Description of the task: Go through the material and copy every line in which "computer" appears.

Provided data:
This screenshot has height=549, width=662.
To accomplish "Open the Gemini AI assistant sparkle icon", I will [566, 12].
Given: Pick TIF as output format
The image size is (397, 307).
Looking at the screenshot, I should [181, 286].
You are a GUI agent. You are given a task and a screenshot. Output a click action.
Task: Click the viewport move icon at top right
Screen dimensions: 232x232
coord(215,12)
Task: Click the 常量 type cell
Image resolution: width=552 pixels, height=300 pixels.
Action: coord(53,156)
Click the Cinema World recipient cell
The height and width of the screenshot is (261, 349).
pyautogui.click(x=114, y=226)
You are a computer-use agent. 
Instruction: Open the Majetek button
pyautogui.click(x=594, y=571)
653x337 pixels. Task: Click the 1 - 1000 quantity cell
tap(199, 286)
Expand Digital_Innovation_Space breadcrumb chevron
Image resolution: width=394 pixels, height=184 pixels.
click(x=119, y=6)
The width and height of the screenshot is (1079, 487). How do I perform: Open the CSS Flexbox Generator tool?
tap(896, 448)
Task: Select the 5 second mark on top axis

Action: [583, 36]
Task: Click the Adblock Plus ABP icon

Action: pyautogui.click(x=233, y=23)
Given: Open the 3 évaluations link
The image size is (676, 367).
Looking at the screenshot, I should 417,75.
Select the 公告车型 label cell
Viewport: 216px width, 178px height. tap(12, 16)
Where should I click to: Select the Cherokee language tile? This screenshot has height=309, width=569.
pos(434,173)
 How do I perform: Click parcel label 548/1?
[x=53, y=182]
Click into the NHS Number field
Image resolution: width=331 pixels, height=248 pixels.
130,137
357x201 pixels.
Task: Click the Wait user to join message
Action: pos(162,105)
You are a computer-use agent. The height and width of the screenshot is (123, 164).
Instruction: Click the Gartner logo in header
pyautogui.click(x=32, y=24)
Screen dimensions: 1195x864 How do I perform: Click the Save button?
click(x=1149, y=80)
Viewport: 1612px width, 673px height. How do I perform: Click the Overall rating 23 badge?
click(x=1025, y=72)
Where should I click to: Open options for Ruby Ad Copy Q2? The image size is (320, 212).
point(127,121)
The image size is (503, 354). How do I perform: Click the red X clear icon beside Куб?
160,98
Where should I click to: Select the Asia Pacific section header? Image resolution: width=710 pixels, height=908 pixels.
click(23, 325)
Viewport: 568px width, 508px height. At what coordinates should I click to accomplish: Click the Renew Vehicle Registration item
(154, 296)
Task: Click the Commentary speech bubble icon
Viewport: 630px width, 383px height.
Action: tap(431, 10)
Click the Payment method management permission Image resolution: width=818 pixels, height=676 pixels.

Task result:
You are a computer-use agent. 
You are a computer-use agent. The height and width of the screenshot is (123, 164).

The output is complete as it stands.